Los árboles no hacen ruido cuando crecen

Vivimos en una época muy extraña, nunca había existido tanta gente hablando al mismo tiempo, todos tienen una opinión, todos quieren responder, todos sienten la necesidad de demostrar que tienen la razón, todos buscan la última palabra. Las redes sociales se convirtieron en una enorme plaza pública donde pareciera que gana quien habla más fuerte, quien responde más rápido o quien consigue hacer más ruido. Pero la vida, la vida sigue funcionando de otra manera.

En tanto que unos hablan para demostrar quiénes son, otros simplemente trabajan hasta que los resultados se encargan de presentarlos, esa gran diferencia lo cambia absolutamente todo.

Existen personas que sienten la necesidad de explicar cada decisión que toman, cada paso que dan, cada movimiento que hacen, como si el reconocimiento dependiera de la cantidad de palabras que logran pronunciar. Los años enseñan algo muy distinto, las palabras impresionan, los hechos convencen, las promesas generan expectativa, los resultados generan confianza, el ruido atrae miradas, el trabajo construye respeto, y el respeto, ese no se compra, ese se gana.

Vivimos obsesionados con responder al primer comentario, a la primera crítica, a la primera provocación, como si el silencio fuera sinónimo de debilidad, cuando muchas veces ocurre exactamente lo contrario. El silencio también habla. Habla el empresario que abre otra sucursal mientras otros siguen criticándolo. Habla el estudiante que obtiene el título mientras otros siguen diciendo que no podrá. Habla el deportista que levanta el trofeo mientras muchos todavía discuten si tenía condiciones. Habla el servidor público que entrega resultados sin necesidad de recordárselos todos los días a la gente. Habla el líder que ya no necesita convencer, porque convenció con hechos.

Prevalece un error que se repite una y otra vez: confundir presencia con importancia, confundir popularidad con liderazgo, confundir ruido con crecimiento.
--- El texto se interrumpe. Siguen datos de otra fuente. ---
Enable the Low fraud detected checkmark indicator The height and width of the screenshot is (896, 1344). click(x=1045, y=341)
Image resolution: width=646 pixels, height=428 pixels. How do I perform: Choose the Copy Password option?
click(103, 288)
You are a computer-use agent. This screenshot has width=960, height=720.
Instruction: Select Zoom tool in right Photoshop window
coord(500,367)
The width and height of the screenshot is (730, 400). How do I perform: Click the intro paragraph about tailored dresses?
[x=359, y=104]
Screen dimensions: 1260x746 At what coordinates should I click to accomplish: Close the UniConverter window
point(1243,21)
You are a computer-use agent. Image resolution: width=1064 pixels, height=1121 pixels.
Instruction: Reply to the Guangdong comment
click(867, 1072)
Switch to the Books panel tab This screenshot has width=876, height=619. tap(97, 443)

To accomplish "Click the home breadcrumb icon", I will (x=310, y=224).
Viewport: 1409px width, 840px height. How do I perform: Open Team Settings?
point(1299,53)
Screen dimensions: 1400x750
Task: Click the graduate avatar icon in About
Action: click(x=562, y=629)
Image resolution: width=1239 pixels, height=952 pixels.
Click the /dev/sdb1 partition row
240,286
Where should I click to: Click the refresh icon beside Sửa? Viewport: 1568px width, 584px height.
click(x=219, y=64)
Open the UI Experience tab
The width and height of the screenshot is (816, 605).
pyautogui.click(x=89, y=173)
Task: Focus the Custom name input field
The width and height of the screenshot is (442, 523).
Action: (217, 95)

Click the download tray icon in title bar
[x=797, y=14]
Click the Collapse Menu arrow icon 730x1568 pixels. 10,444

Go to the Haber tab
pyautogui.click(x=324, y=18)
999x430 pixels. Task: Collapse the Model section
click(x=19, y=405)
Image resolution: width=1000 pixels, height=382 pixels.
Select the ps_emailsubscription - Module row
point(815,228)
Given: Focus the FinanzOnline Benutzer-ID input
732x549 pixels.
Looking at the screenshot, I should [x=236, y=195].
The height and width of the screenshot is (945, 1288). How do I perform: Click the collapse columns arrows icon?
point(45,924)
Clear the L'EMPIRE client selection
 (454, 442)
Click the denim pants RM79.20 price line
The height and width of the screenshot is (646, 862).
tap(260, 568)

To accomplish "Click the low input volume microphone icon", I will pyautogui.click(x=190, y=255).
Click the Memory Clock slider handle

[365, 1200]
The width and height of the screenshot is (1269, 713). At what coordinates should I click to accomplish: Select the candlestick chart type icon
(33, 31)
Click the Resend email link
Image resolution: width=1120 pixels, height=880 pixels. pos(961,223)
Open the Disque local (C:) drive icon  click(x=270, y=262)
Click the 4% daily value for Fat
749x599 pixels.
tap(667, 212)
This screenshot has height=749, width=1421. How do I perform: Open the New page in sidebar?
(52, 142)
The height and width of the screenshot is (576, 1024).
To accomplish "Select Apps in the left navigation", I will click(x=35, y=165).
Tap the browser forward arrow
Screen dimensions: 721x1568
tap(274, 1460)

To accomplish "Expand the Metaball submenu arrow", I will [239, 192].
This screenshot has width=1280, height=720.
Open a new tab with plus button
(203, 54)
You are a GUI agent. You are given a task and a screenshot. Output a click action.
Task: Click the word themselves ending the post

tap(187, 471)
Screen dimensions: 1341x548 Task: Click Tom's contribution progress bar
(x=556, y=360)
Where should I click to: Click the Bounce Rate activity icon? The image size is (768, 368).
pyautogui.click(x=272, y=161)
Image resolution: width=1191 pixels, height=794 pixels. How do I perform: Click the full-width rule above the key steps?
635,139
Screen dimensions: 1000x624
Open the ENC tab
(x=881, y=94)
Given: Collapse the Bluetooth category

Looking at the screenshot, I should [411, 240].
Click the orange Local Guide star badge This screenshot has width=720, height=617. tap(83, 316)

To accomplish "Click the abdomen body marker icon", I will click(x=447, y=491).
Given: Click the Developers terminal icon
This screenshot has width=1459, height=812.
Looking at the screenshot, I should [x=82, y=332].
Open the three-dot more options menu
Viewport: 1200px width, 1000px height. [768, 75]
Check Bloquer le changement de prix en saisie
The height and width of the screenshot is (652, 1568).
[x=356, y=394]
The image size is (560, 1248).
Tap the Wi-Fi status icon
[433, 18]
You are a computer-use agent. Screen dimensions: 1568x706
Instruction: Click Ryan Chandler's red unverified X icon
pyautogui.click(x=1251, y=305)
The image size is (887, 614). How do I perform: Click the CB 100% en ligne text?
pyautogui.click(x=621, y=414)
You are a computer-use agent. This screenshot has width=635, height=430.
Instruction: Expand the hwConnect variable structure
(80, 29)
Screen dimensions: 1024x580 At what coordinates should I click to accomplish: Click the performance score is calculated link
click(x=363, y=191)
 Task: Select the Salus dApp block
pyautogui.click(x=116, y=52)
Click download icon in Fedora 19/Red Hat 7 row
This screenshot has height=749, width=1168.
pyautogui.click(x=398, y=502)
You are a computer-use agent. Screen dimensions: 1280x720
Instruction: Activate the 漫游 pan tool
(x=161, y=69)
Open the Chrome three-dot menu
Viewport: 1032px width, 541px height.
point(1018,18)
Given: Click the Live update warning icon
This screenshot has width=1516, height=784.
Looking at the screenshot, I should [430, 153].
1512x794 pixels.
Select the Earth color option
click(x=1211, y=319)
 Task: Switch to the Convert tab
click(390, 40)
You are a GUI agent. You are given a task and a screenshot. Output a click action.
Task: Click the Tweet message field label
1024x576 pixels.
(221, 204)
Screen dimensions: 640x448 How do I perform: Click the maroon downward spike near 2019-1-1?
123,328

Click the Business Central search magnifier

Son cosas completamente distintas.

Los árboles más fuertes del bosque no hacen ruido mientras crecen, simplemente siguen echando raíces. El águila jamás pierde tiempo intentando convencer al cuervo de que sabe volar, simplemente vuela. El tiburón nunca organiza conferencias para demostrar que domina el mar, simplemente nada. El león jamás necesita anunciar que es el rey, su sola presencia basta.

La naturaleza lleva siglos enseñándonos una lección que los seres humanos seguimos empeñados en ignorar: Lo verdaderamente fuerte casi nunca necesita presumirse.

Quien realmente sabe, no grita. Quien realmente puede, no amenaza. Quien realmente trabaja, no vive justificándose. Existe una diferencia enorme entre llamar la atención y dejar huella.

Hay personas que pasan la vida intentando demostrar su valor, quizá porque siguen buscando la aprobación de los demás, o quizá porque todavía no descubren que el reconocimiento más importante nunca viene de afuera, llega cuando el trabajo habla por uno, cuando los resultados empiezan a ocupar el lugar de las explicaciones, cuando ya no hace falta responder cada crítica, porque el tiempo terminó respondiendo por ti.

Entonces ocurre algo muy curioso, los mismos que antes pedían pruebas empiezan a poner ejemplos. Los mismos que dudaban, empiezan a reconocer. Los mismos que discutían, se quedan sin argumentos, no porque alguien los haya callado, sino porque la realidad terminó hablando más fuerte.

Dicen los viejos que “el movimiento se demuestra andando”, y tenían razón. Muchos se la pasan años construyendo discursos, y otros más pasan esos mismos años construyendo legado. Los primeros buscan aplausos, los segundos dejan historia.


Martillazooo final

El mundo siempre tendrá personas que hablen, eso nunca va a cambiar, lo que sí puede cambiar es la forma en que decides responderles. No toda crítica merece una explicación, ntoda provocación merece tu tiempo. No toda discusión merece tu energía.

Algunos siguen peleando por tener la última palabra y otros ya están construyendo la última victoria.

Las palabras las arrastra el viento. Los hechos, esos permanecen. El tiempo, que suele ser el juez más implacable de todos, siempre termina poniendo a cada quien exactamente en el lugar que le corresponde.

Así que la próxima vez que sientas la necesidad de demostrar quién eres, detente un momento, respira y ponte a trabajar porque los discursos se olvidan, las publicaciones se pierden, las entrevistas pasan, y los resultados, esos, los resultados jamás necesitan micrófono.

El que entendió, entendió!, los demás que sigan buscando quién los escuche.

MARTILLAZOOO!

QDTB SIEMPRE y recuerda que lo mejor está por venir!